Dataset excerpts:
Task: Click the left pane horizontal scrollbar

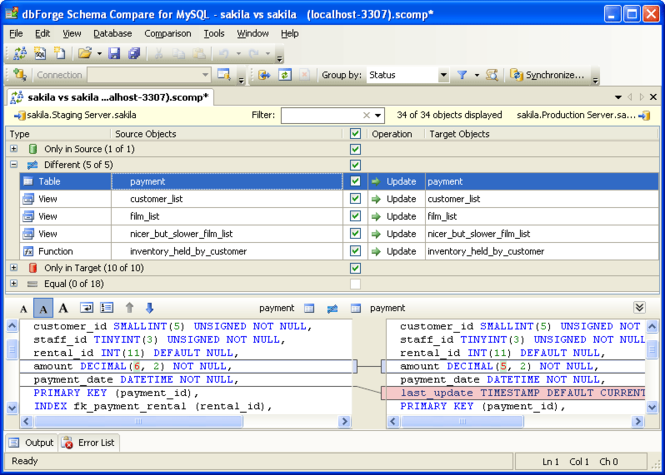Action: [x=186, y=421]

...

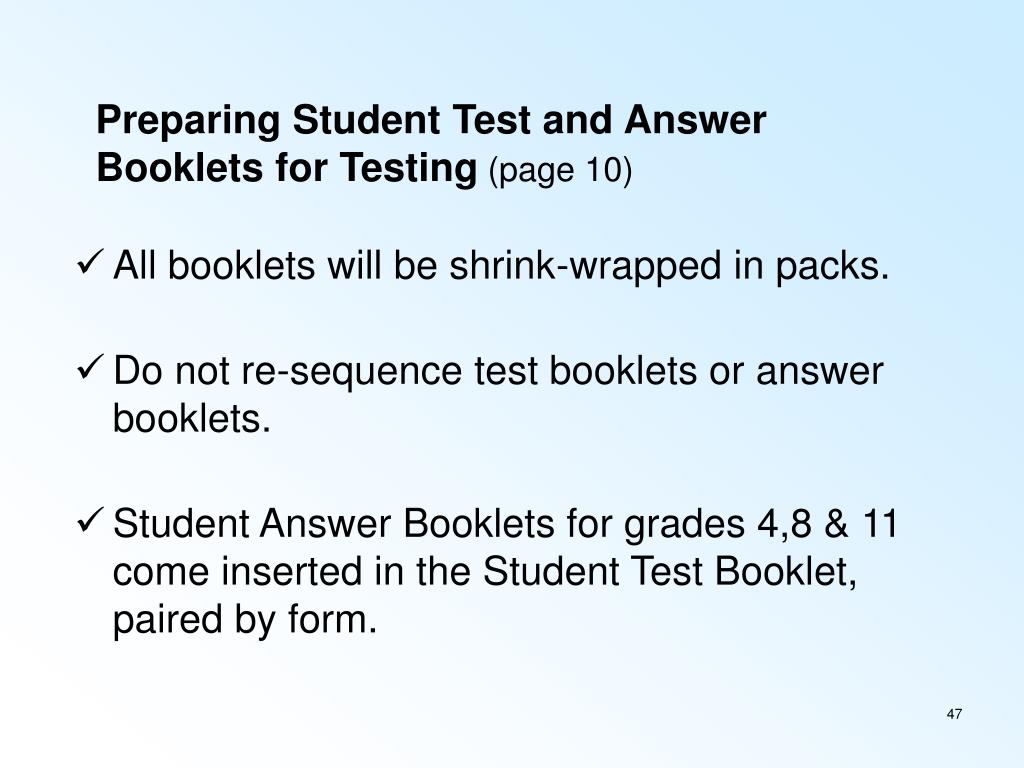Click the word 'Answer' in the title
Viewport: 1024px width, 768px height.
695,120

---

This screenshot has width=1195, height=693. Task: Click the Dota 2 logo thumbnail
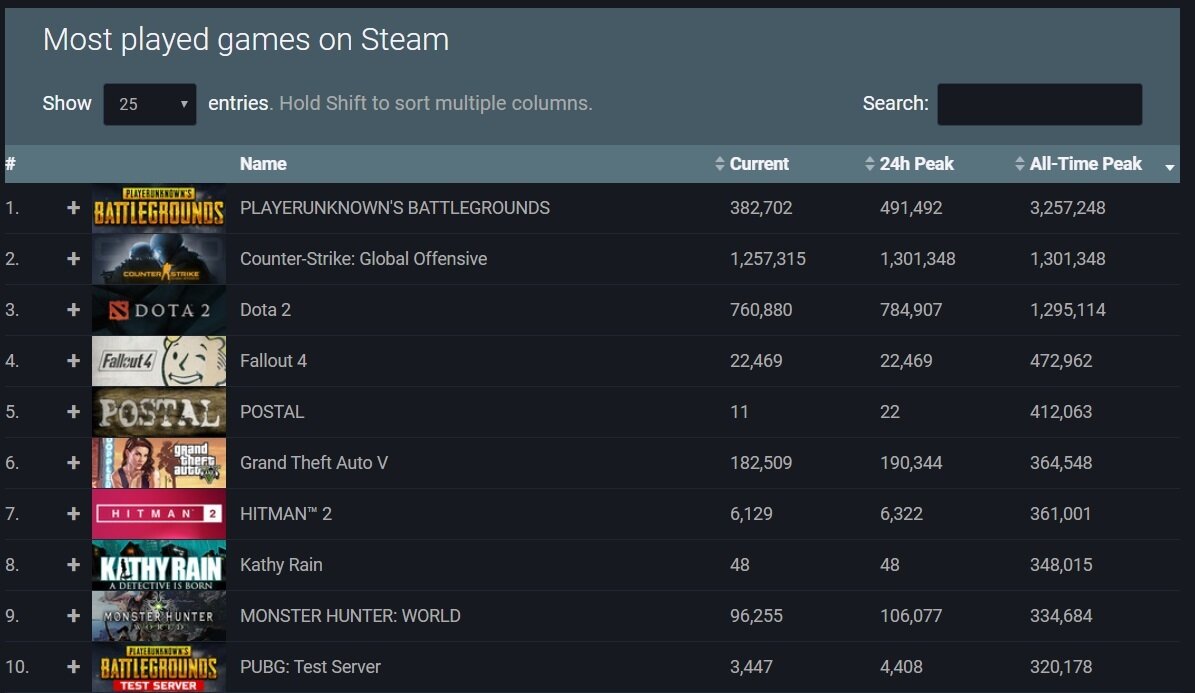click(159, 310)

What you are asked to do: In the lines from the one containing "This screenshot has" through the one containing "click(159, 310)", inclusive, change "thumbnail" to "icon" and write out only those lines, everything else unchanged and the pictures omitted.

Expected answer:
This screenshot has width=1195, height=693. Task: Click the Dota 2 logo icon
click(159, 310)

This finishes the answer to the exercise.